Shadow IT will stop your Digital Transformation in its tracks… and you may never even realise it!
Anyone who’s worked in I.T long enough (or worked with IT teams long enough) will no doubt remember needing permission to do anything on your computer that even slightly deviated from the norm. This could be seen as either a good or bad thing depending on whether you worked in IT or with IT (we’re definitely not taking sides!).
It was impossible to introduce any kind of hardware or software into the business without signed and sealed approval, possibly in triplicate.
A large part of this was because end-users had neither the knowledge or inclination to run their own technology (beyond trying to re-install minesweeper of course).
But for better or worse, those days have long since passed…
Shadow IT can go by many names.
Embedded IT, Fake IT, Stealth IT, Rogue IT, Feral IT (this might be our favourite!) or, if you work for an agency, Client IT.
No matter what it’s called though, it always means the same thing. Shadow IT is created when departments other than the IT Department create workarounds outside of the Central IT Teams control (or knowledge) to get around perceived flaws in the system.
These workarounds could be software or hardware based or, increasingly, Cloud based.
The main reason Shadow IT has exploded in recent years is because end-users have become completely comfortable with the downloading and installation of Cloud based apps and services in their private life, so it’s only natural this spills over into the working world where they seek to make their day to day role easier/more efficient.
How do you answer that?
By its very nature Shadow IT is almost impossible to measure, or even realise it’s there in the first place. Many departments may even take active steps to hide their activities from their own IT Teams in the mistaken belief what they’re doing is for the best.
Without a through review of your Business Architecture and processes you may never catch it all.
Even if an organisation does know… it’s not like they’ll be rushing to publicise those numbers.
However, a report from Gartner back in 2015 did show that 35% of enterprise IT expenditures for most organisations will be managed outside the central IT department's budget.
That was back in 2015 though… undoubtedly the situation is much worse now.
The list of what does and doesn’t count as Shadow IT is almost endless, but some common and easiest to spot examples might include…
Depending on who you ask, Shadow IT can be either a good or bad thing.
For most organisations Shadow IT will result in a heavily fragmented system and app infrastructure, making any kind of meaningful Business Intelligence hard to come by as well as possibly sacrificing security but… can, in some circumstances, make an organisation more agile for the overcoming of business obstacles.

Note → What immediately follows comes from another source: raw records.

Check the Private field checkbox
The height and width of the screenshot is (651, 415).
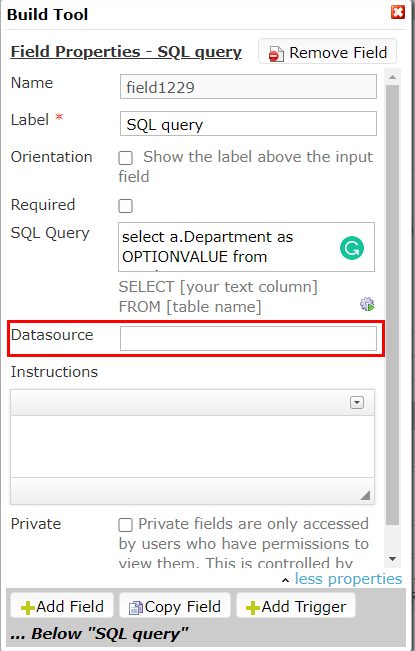coord(126,525)
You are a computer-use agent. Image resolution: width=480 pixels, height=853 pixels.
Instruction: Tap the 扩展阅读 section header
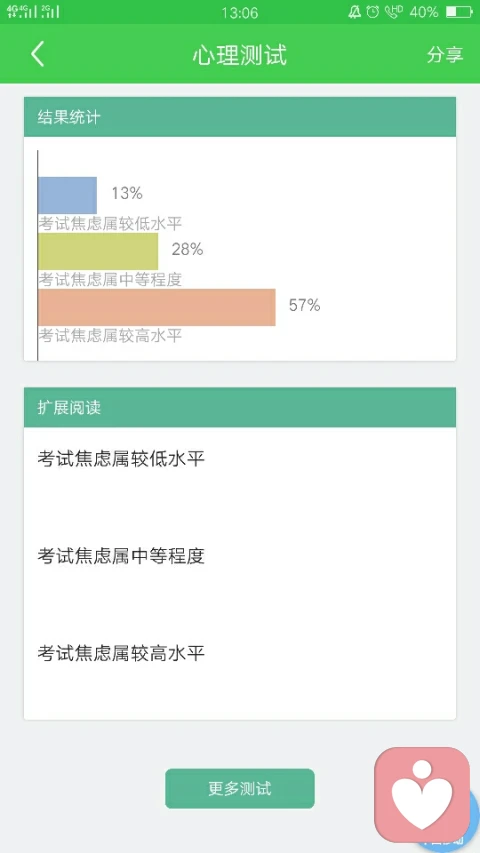tap(240, 407)
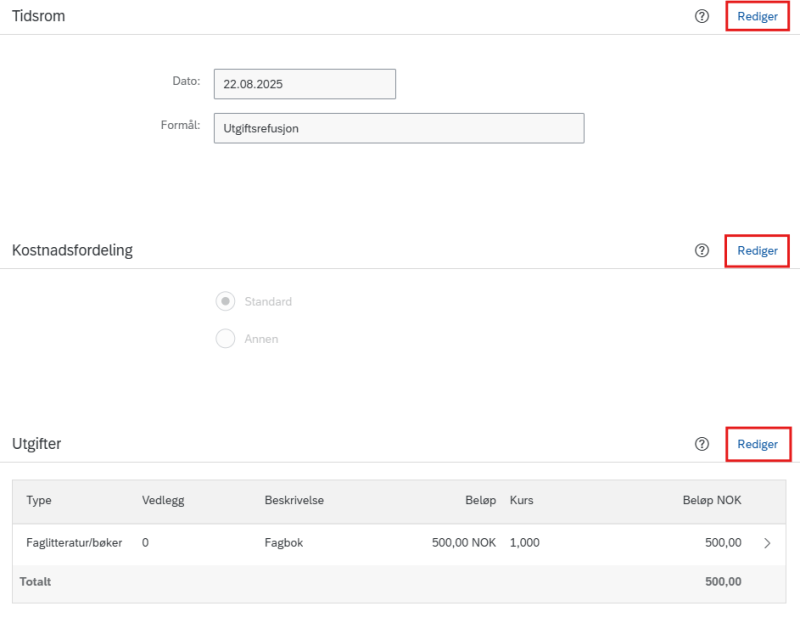Image resolution: width=800 pixels, height=623 pixels.
Task: Click Rediger link in Tidsrom header
Action: [x=757, y=16]
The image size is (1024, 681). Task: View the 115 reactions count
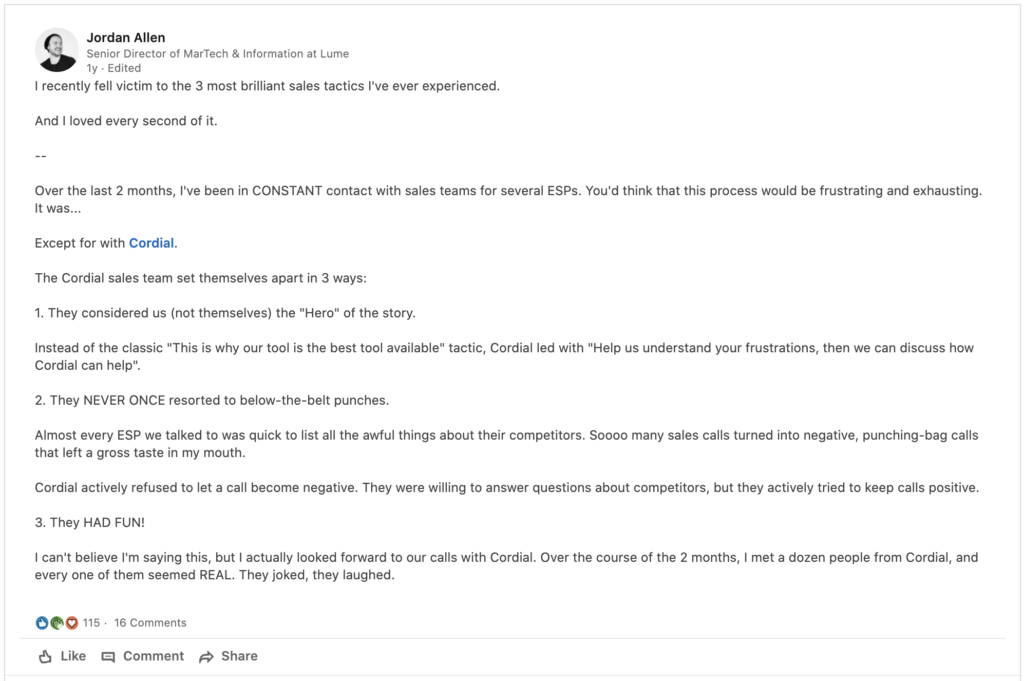(91, 623)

Shadow IT can cause so many issues within an organisation that it would be impossible to list them all here but some of the main offenders include:
Whilst you may be hoping for a tech solution here, by far the easiest way to stop the use of Shadow IT is to remove the root cause of it, otherwise you’re just treating the symptoms.
Regular reviews from heads of departments, leadership teams and the IT Department are vital in this process.

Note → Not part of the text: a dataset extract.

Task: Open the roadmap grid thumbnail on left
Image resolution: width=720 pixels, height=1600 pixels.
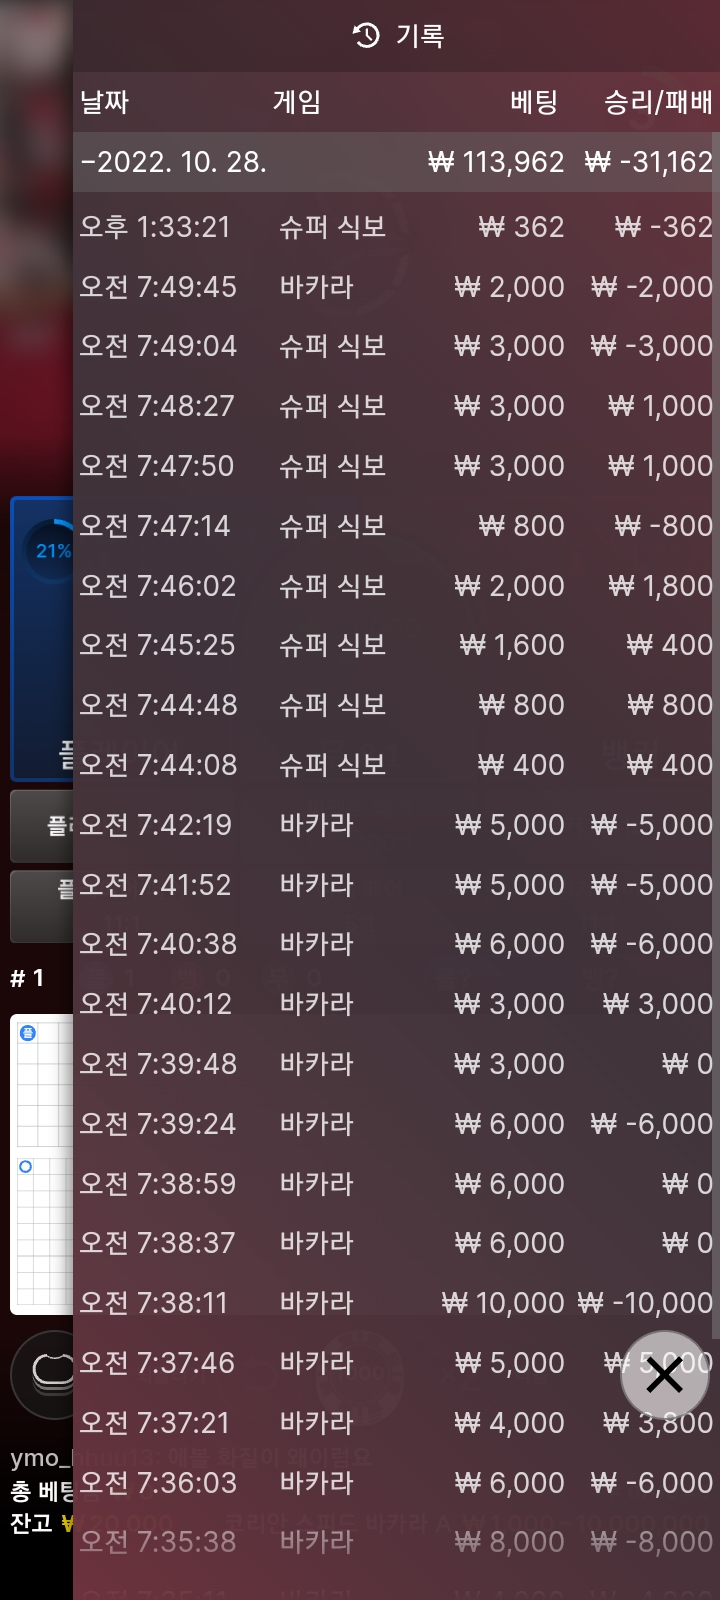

Most importantly though, you can’t shy away from the pain points.
If you’re finding lots of examples of Shadow IT then ask the end-users why they chose that route rather than contacting your IT Team.
Are IT not approachable?
Is there too much red tape in the procurement/request process?
So now we’ve terrified you about Shadow IT we promised you an unexpected benefit, didn’t we?

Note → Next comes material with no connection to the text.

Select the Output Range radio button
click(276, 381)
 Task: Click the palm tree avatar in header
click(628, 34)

The main benefit you can derive from Shadow IT is how much more reactive and agile it can make your staff.
Individual departments can control their own IT resources rather than relying on a central team.
They can also be an important source of innovation.
The person quietly working away in accounts who finds a new macro or designs an app that will automate and streamline part of his day to day? That’s Shadow IT.
But roll it out company wide and suddenly they’re an efficiency hero!
The trick is finding the right balance. Your central IT department need to be able to recognise the signs of Shadow IT whilst still controlling the technical environment, guiding the business with enterprise-class Business Intelligence tools.
Whilst it may be tempting to try and put a blanket ban on all downloads or unapproved apps without prior IT approval, we live in an age in which anything an end-user might need can be accessed through their personal mobile anyway.
All you’ll really be achieving is stifling your staff’s agility.
It’s a competitive world out there and departments… and ultimately the overall business… needs to be agile to survive.
Shadow IT systems can be a source of innovation. They can also be a huge blocker to Digital Transformation.
The real trick is, as with most things, tackle the issue head on at its source and remove the need for your staff to try and circumvent your IT in the first place.
This can best be achieve with a modern digital platform centralising application management, data storage, security management and other related technical assets but which also empowers staff with the right tools to extend the platform so they can develop solutions freely within their department, in the open (not in the shadows) and with the all the security concerns involved with solution development and data exchanges taken care of for them.
For example, imagine your marketing department being able to create a little app which connects to the central CRM, fetches a desired list of contacts and enables them to send them automatically to another department every Friday in preparation for a campaign.
Your marketing team can crack-on happily in the open and your IT team wont be worried about security issues - in fact they'll probably be happier to have less work to do!